Investors are dealing with so much the Russia-Ukraine war, Federal Reserve policy, inflation, China’s economic slowdown and it all just makes it hard for them to rationalize holding any assets for too long, said Fawad Razaqzada, market analyst at City Index. At the most basic level, he said, investor confidence has been badly shaken by the selloff.

In after-hours trading, investors were looking for Friday’s rally to push at least a temporary bottom. Several analysts indicated it had.

But in a bigger picture sense, the shifts in monetary policy and pickup in inflation have changed the relationship between stocks and bonds at a fundamental level, said Evercore ISI analyst Julian Emanuel.

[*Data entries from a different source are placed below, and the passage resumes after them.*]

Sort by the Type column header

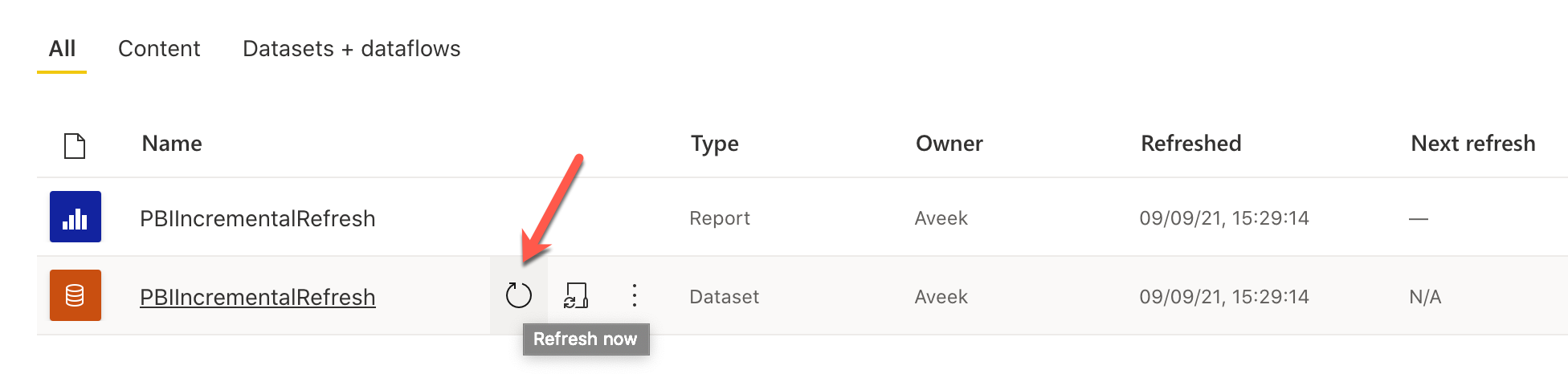(x=714, y=144)

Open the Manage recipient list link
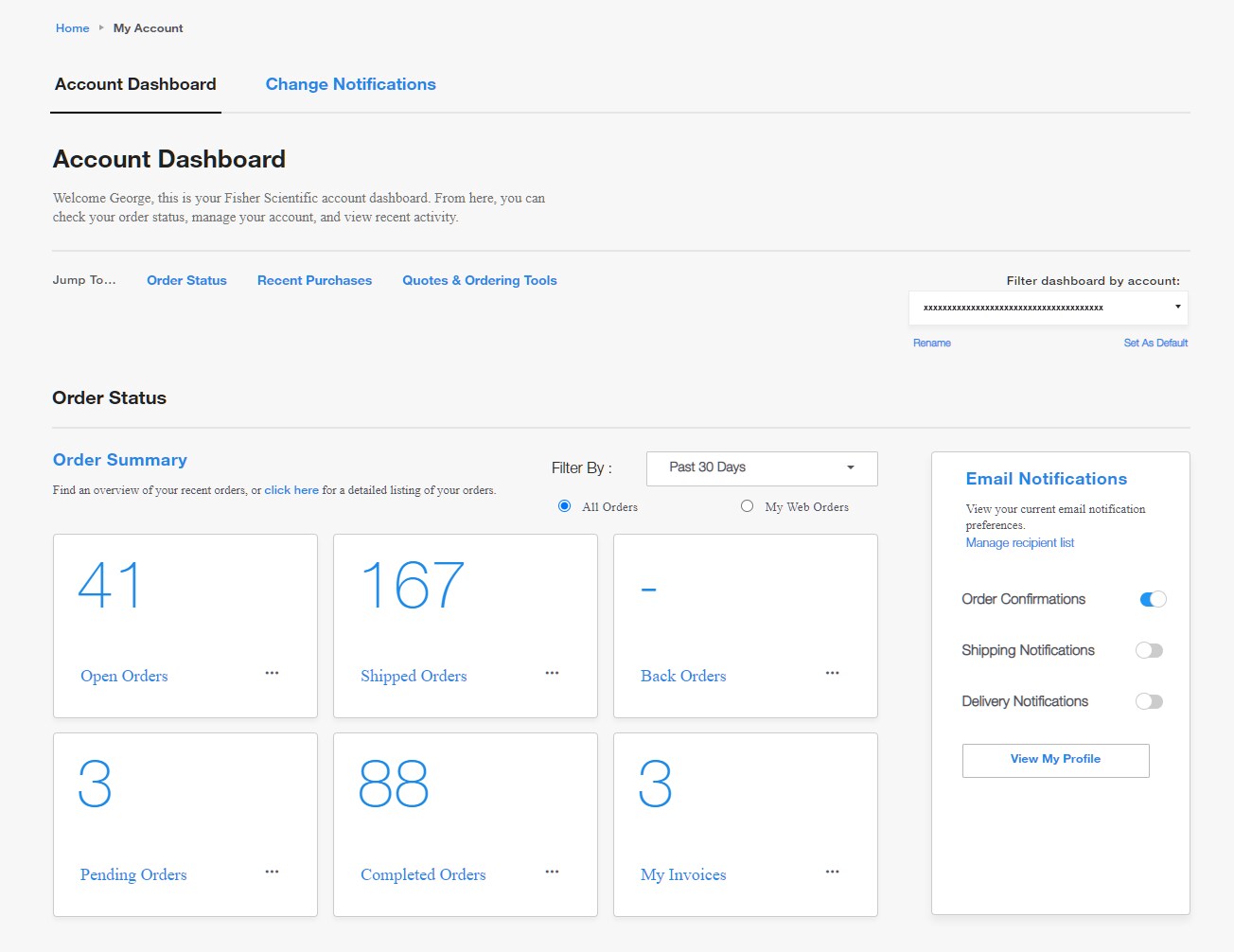tap(1020, 542)
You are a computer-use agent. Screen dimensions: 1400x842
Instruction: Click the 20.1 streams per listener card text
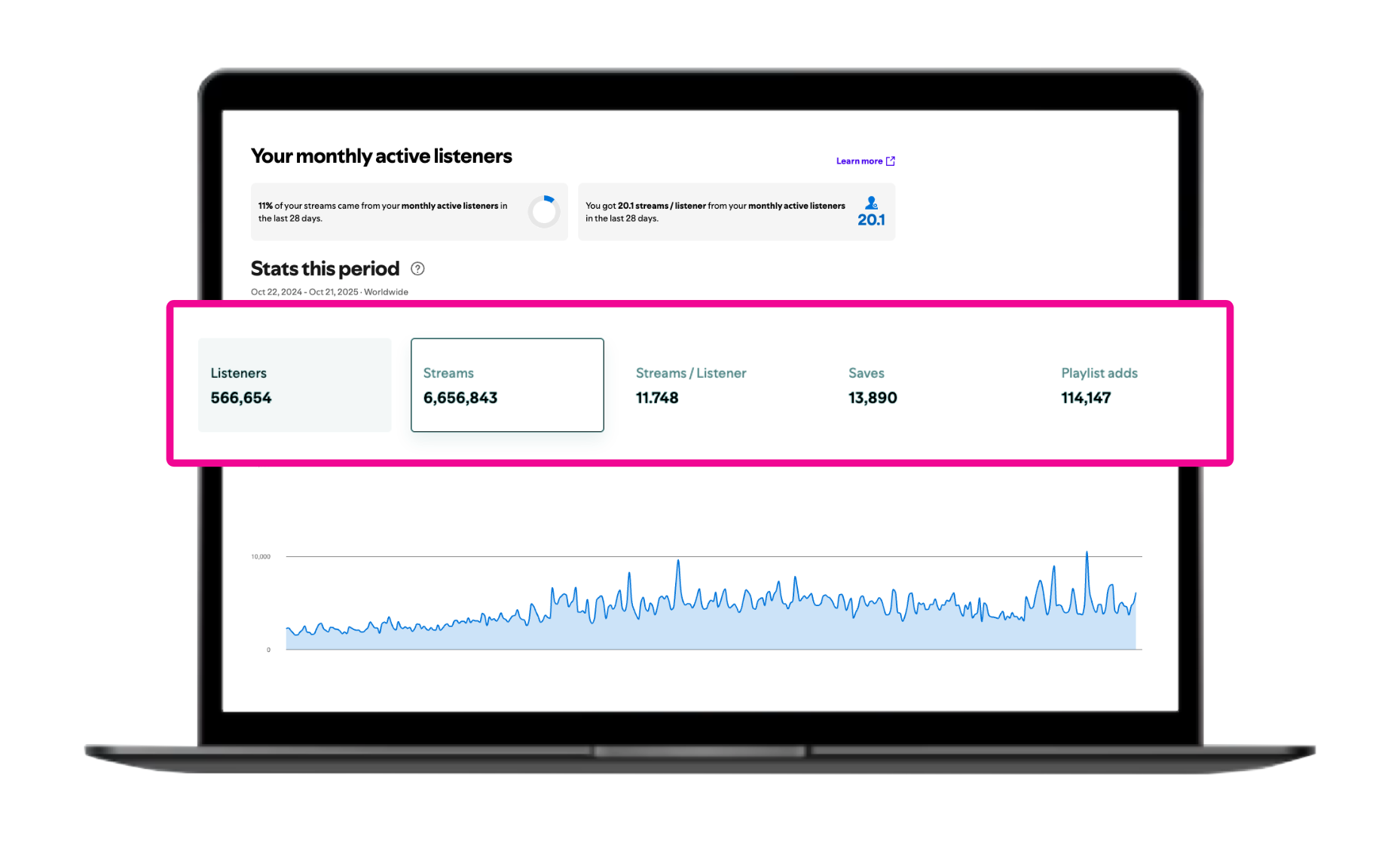pos(715,212)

Stocks can still rise, he said, but due to rising bond yields, the potential for equities will be “truncated,” not “runaway.”

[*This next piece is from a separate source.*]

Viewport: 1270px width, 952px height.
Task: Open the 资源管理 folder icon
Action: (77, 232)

Among individual stocks, shares of Twitter were down $3.33, or 8.2%, at $37.39 on Monday after Elon Musk said on Saturday that the company’s legal team claimed he had violated a nondisclosure agreement. Mr. Musk said Friday that his $44 billion deal to buy the social-media company was “on hold,” sending shares of the company down almost 10%.

Spirit Airlines leaped $2.29, or 13 percent, to $19.27 after The Wall Street Journal reported that JetBlue Airways intended to make a hostile attempt to acquire the discount carrier. Shares of JetBlue fell 61 cents, or 6.1 percent, to $9.45.

McDonald’s shares fell $1, or 0.4 percent to $244.04 after the company announced it would exit Russia and sell its business there.

In bond markets, yields remained low, with the benchmark 10-year US Treasury note dipping 0.055 percentage point to 2.877% from 2.932% on Friday.

In commodities, US crude oil rose 3.4% to $114.20 a barrel. The national average price of regular gas at the pump in the United States climbed to a peak of $4.48 a gallon, AAA said.

Surprisingly, one signal investors are looking at to determine if we’ve hit a bottom is bitcoin. The cryptocurrency slumped last week in the wake of a collapse in the stablecoin TerraUSD and is down around 35% for the year. But as bitcoin has grown more closely tethered to the broader capital markets, some investors are treating its fluctuations as a barometer of speculative appetite, analysts said.

On Monday, bitcoin ticked down a little bit, but after last week’s carnage, some analysts were reading that as a sign of markets stabilizing. “Stock investors are definitely watching this,” said Barry Bannister, Stifel’s chief equity strategist, of bitcoin’s moves.